What the task asks: Scan the records that follow, and whenever a line has the word "agent", copy it.

(Given entries begins)

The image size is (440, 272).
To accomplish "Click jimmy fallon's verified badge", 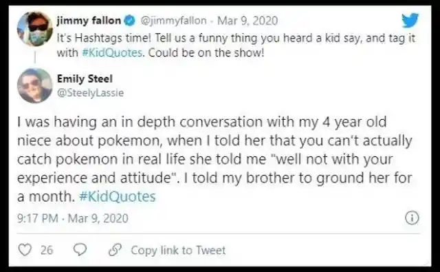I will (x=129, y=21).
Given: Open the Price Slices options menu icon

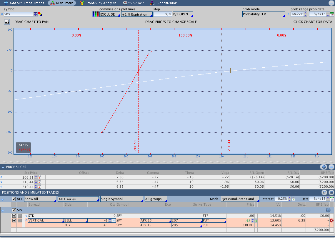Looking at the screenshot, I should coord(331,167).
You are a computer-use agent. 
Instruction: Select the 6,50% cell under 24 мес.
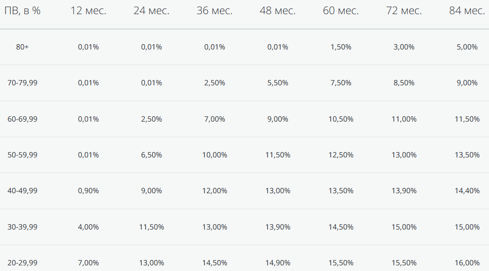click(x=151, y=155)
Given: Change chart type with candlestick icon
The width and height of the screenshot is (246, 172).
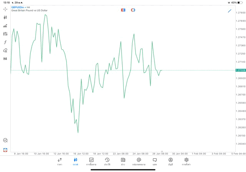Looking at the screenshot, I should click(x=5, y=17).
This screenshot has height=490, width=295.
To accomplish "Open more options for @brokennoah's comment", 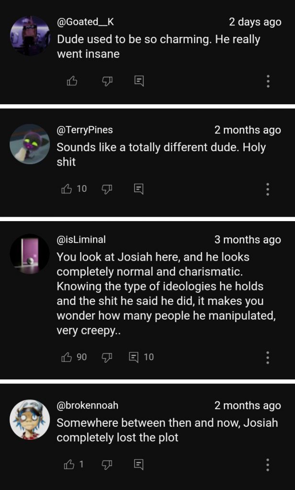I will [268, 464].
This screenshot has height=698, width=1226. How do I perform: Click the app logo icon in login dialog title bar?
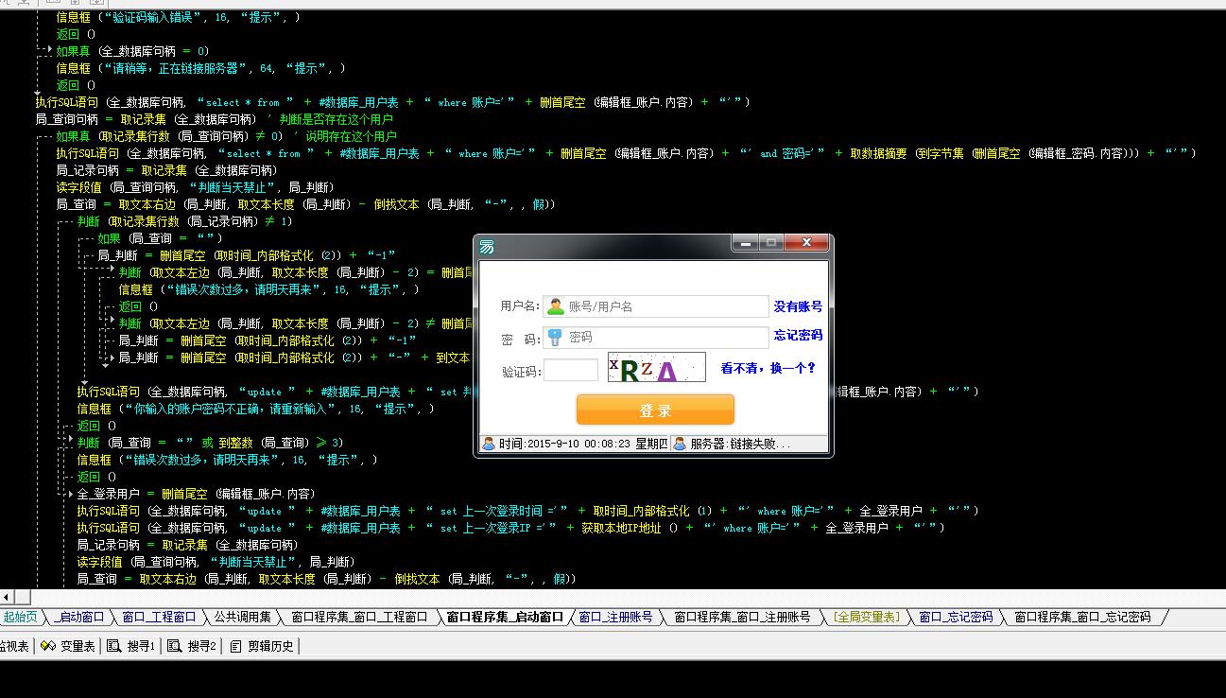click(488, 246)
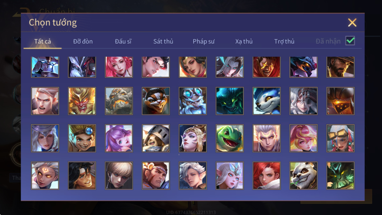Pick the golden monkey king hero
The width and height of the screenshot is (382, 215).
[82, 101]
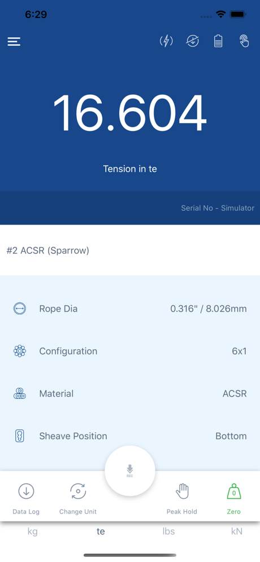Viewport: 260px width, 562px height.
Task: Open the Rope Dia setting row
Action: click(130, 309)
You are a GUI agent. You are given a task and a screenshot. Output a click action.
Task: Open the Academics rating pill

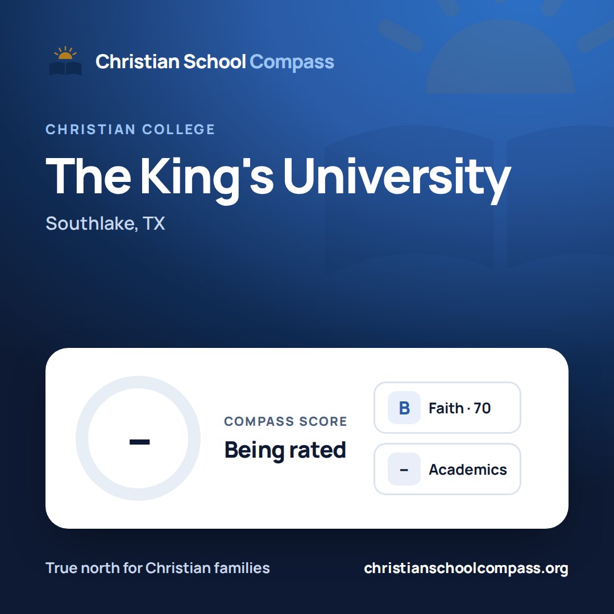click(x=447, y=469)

(Given entries ends)
(Given entries begins)

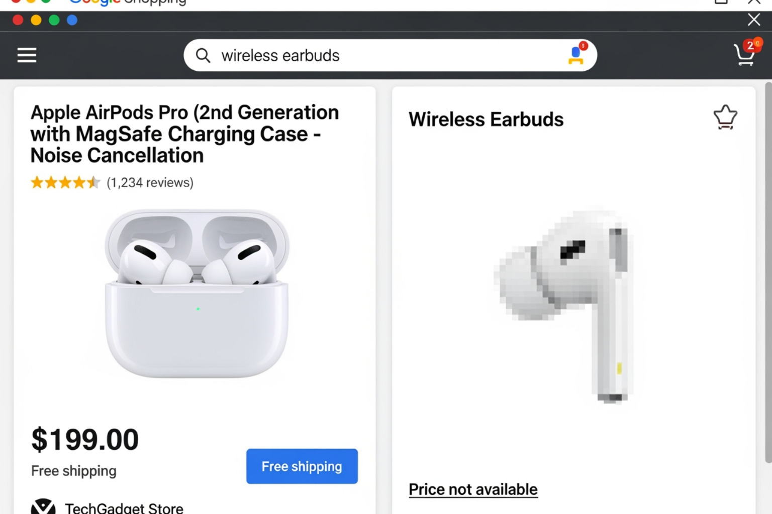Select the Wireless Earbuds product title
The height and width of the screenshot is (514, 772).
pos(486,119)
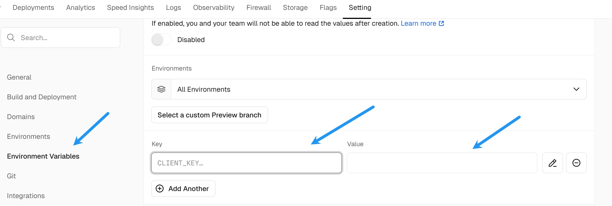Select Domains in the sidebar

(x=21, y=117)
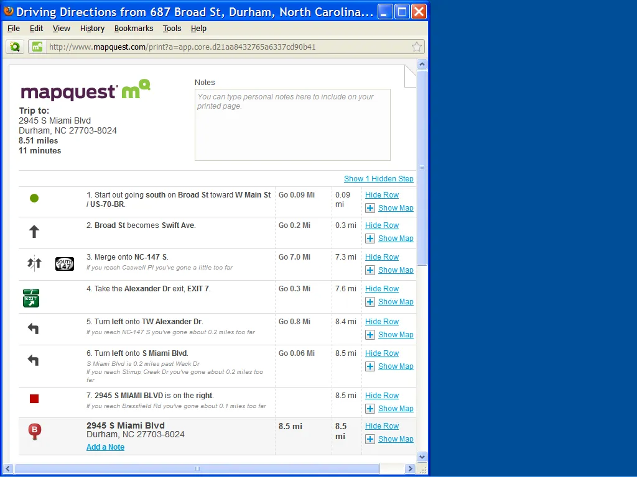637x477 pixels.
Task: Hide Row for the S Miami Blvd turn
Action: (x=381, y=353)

(Given entries ends)
(Given entries begins)

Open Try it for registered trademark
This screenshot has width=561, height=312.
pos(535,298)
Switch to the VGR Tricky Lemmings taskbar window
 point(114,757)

(Given entries ends)

Exercise answer:
You are a computer-use agent. 
You are a GUI agent. You are given a task and a screenshot. Output a click action.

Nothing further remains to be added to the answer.